Voice Of America

From the great rurritable: At one point in my college career my then girlfriend and I decided to rent a place a little off the beaten path, where she might indulge her fondness for pot and nude sunbathing, and I could avoid some of my old bandmates for awhile and maybe paint some pictures or read some books or something. We scanned the papers for a few days and looked at four or five places that were remarkably similar to the place we were living already. It seemed like every other house in that town was a duplex featuring an overweight bearded poet living upstairs with his own long-suffering girlfriend and three or four dogs of a hundred pounds or more bred for hunting waterfowl. We already knew that situation by heart.

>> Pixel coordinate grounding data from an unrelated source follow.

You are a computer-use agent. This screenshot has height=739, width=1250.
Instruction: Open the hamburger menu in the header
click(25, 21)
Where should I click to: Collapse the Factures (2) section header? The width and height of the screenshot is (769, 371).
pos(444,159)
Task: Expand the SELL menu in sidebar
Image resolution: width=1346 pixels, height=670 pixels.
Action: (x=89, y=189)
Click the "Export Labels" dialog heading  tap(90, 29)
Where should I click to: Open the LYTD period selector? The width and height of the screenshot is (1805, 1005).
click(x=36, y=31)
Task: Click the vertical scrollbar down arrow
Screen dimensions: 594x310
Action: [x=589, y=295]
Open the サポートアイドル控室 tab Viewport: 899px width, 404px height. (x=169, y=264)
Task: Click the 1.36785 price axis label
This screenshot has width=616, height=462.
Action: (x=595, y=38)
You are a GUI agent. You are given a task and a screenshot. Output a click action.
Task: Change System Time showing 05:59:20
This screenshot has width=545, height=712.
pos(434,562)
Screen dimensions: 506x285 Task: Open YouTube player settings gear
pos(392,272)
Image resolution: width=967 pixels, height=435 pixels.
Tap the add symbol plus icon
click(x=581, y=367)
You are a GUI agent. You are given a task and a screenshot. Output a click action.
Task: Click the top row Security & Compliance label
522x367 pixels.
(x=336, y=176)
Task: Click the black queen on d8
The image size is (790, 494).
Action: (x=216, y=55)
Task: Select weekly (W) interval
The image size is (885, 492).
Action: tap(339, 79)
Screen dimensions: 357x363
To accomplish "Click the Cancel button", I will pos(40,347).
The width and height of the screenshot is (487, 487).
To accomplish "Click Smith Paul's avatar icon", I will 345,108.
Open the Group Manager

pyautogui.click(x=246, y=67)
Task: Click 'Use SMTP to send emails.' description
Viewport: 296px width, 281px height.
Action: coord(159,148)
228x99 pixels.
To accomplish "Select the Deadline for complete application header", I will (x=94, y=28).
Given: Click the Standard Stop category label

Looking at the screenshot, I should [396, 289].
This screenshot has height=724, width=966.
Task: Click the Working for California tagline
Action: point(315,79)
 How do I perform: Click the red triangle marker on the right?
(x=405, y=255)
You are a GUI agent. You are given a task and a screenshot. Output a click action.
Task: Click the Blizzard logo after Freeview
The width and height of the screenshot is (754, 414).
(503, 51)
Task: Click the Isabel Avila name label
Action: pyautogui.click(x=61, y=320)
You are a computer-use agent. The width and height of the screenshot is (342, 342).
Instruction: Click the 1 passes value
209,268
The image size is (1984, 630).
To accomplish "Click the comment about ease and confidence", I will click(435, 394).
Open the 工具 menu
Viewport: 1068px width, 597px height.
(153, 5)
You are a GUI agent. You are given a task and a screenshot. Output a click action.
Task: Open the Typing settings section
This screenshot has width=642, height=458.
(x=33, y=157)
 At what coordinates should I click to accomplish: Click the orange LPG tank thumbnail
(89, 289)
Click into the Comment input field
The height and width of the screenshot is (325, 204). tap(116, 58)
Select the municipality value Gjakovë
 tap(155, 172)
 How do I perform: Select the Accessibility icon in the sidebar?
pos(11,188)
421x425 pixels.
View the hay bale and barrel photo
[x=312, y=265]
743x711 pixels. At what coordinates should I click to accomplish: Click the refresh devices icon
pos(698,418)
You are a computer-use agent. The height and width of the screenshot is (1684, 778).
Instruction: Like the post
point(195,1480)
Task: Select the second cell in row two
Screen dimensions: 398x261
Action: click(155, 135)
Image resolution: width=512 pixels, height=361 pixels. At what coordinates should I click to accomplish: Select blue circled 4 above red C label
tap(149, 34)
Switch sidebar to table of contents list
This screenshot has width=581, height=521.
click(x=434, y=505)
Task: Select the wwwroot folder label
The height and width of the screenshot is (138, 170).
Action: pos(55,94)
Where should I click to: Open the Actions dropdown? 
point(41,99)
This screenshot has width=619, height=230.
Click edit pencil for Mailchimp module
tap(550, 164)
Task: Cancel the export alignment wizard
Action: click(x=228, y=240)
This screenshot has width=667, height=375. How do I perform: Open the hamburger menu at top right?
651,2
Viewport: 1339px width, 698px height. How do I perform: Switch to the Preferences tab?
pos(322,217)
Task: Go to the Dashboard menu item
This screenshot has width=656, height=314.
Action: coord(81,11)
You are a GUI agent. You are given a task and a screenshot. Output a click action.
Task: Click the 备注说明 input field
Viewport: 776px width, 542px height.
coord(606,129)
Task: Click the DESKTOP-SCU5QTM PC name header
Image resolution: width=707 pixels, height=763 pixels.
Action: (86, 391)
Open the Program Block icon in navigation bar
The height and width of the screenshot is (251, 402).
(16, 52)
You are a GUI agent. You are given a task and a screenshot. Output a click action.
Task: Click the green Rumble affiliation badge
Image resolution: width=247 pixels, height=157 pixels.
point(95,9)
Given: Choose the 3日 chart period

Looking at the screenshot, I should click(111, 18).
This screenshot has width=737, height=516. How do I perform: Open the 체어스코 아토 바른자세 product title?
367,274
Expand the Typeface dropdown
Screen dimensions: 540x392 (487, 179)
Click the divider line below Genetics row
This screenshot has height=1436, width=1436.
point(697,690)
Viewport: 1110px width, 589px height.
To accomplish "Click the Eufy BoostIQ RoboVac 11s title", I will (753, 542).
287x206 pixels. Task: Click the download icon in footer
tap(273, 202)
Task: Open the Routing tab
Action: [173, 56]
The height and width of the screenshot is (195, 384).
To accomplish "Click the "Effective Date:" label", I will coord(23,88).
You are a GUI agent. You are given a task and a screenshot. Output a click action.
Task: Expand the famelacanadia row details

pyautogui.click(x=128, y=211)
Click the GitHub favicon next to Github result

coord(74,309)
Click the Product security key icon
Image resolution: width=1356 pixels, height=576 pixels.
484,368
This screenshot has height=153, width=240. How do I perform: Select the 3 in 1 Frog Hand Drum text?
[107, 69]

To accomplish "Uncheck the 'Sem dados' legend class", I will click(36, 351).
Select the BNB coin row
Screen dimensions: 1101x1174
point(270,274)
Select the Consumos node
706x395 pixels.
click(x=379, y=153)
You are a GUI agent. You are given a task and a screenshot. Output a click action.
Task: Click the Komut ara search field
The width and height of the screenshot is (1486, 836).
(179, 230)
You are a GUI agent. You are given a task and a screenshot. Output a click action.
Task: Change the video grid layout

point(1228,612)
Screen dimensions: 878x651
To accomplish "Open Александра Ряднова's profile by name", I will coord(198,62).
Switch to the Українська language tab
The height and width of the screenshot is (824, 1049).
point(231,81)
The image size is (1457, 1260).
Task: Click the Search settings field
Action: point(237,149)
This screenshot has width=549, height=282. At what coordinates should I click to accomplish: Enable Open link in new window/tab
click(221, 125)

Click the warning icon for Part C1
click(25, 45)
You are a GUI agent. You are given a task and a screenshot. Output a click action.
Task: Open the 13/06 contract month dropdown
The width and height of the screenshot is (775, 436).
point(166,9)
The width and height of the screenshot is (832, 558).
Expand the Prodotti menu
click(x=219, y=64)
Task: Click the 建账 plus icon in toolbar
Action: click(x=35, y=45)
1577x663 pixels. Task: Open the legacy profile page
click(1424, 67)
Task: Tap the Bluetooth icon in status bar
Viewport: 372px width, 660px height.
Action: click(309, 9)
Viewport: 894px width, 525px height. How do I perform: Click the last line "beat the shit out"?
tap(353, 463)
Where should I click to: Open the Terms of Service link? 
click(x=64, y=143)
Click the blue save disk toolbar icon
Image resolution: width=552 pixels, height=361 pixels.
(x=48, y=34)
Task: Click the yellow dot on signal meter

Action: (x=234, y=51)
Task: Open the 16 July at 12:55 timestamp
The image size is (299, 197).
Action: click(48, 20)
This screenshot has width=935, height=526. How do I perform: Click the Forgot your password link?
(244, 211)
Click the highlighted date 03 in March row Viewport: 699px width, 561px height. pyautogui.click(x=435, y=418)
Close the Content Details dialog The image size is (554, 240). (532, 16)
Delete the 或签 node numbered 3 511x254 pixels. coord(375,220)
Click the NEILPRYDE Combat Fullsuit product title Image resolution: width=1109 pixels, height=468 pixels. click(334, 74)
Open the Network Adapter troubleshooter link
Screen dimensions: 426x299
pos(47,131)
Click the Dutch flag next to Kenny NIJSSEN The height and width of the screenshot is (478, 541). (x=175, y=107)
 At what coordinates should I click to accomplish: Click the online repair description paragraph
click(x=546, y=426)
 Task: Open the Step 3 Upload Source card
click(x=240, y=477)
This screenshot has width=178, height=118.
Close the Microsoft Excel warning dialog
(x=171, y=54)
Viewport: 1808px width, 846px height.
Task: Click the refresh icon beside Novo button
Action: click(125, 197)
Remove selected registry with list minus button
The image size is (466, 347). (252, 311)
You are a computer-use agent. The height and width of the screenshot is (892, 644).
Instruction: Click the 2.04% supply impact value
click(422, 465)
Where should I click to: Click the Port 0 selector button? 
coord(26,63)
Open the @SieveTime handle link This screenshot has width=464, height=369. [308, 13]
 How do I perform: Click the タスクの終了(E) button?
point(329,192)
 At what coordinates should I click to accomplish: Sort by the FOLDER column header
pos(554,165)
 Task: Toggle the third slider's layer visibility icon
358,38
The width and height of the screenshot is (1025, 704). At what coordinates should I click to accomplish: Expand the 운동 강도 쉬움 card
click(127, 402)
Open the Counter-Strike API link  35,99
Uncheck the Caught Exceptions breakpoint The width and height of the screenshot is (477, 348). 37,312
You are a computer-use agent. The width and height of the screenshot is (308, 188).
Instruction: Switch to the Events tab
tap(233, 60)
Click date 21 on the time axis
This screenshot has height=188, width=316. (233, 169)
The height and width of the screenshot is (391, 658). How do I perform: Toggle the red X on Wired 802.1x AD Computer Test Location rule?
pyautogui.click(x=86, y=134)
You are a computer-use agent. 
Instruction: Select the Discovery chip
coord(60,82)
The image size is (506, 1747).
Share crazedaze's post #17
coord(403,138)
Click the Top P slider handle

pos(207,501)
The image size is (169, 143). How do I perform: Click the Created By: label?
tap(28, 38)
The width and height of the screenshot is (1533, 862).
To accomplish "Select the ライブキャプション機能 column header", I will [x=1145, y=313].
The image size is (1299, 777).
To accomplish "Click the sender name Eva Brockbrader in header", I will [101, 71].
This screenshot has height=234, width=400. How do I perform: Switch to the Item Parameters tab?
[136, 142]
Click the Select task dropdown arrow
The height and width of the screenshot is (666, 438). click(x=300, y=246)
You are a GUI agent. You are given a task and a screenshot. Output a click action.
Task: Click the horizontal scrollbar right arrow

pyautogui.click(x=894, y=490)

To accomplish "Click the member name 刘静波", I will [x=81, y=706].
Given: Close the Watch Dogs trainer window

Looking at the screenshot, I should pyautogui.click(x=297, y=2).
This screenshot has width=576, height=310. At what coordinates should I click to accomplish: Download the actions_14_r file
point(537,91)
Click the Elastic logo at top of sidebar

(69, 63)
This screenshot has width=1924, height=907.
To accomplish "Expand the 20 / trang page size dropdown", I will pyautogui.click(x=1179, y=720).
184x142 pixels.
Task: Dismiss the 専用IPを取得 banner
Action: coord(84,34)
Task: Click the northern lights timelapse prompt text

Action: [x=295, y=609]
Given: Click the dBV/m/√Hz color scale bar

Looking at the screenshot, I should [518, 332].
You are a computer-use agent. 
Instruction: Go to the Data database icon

Late at night you’d hear something being excruciatingly typed out, each letter separated by a significant number of beats, then a cluster of letters, then a fight breaking out among the dogs, then what sounded like a chest of drawers falling down the stairs as the Newfoundlands or Weimaraners were let out to add to the stunning fecal topography of the enclosed yard, a sort of monument valley heaped up from 8 lb. turds. Then you heard the chest being laboriously rolled back up the stairs while the poet and his girlfriend carped at each other, had loud make-up sex, followed by more slow typing, or a slurping, snoring noise.

Ultimately we found a place we were certain would be quiet.